◆ **Assignment**
Each line of the entries that mentions the string "agent" needs to be reported.

==== Records shown

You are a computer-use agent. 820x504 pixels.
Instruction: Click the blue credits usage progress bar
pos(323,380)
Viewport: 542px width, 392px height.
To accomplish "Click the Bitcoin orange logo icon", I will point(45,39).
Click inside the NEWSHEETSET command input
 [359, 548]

========
==== Records shown

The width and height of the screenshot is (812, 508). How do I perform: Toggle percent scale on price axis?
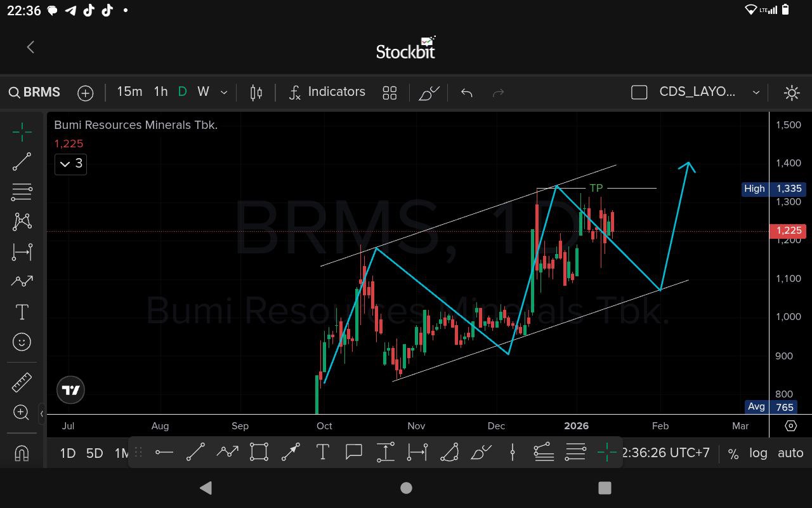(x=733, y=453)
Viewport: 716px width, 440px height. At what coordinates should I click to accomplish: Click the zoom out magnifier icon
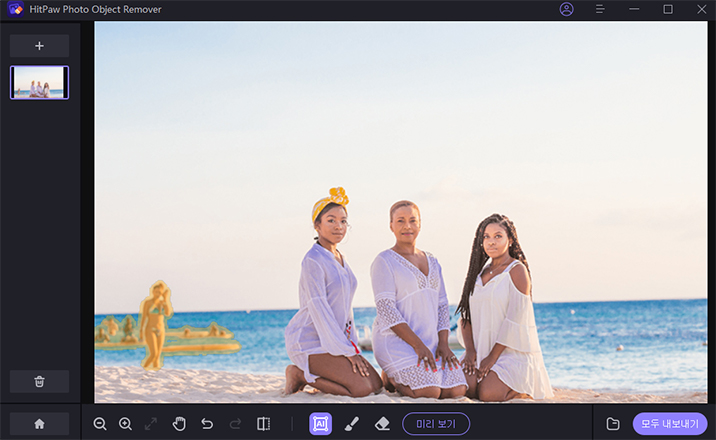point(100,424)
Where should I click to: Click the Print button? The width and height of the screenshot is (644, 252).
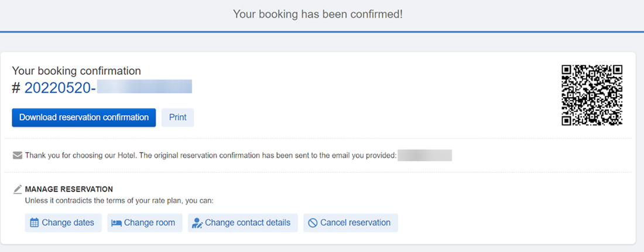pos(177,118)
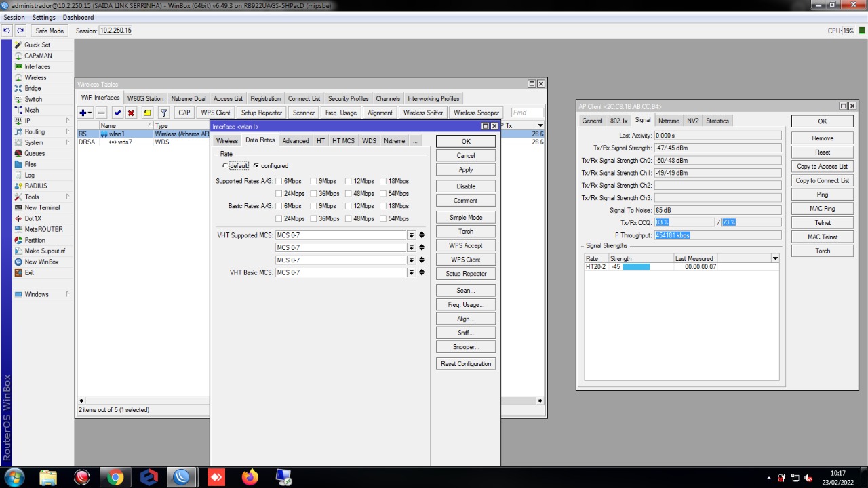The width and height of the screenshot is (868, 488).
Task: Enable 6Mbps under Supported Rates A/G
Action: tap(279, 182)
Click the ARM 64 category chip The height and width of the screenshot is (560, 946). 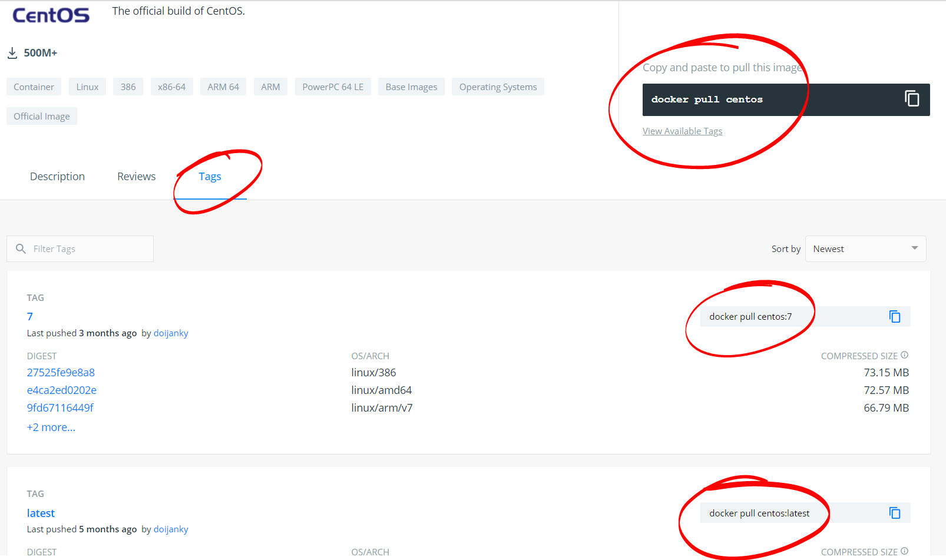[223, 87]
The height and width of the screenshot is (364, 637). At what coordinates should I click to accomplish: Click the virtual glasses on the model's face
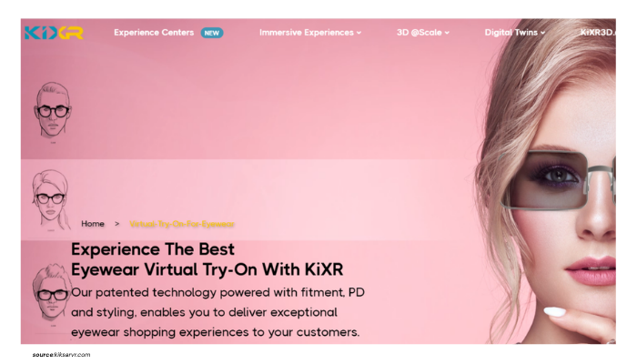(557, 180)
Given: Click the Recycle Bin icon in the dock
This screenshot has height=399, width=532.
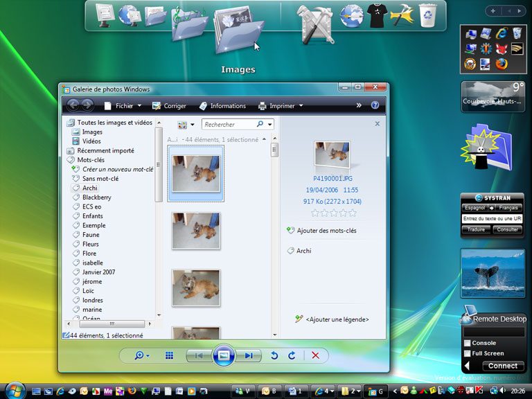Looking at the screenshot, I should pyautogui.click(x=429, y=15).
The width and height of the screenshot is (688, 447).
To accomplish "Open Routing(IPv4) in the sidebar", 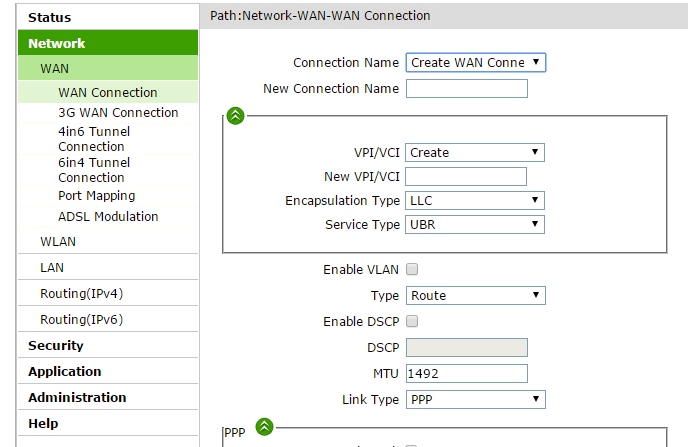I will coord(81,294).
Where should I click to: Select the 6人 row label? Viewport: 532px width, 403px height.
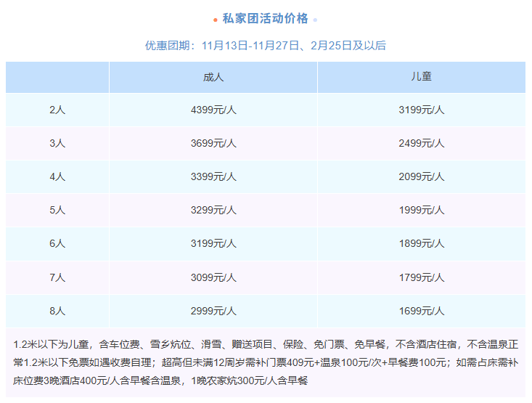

========
==== Records shown

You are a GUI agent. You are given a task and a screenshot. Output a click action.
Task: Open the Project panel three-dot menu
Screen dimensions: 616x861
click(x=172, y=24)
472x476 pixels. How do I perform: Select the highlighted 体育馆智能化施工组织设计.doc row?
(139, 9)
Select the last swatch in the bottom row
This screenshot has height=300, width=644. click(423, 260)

========

◆ **Response for this exercise**
You are a computer-use agent. 820x504 pixels.
You are a GUI agent. You are given a task and a screenshot. Output a click action.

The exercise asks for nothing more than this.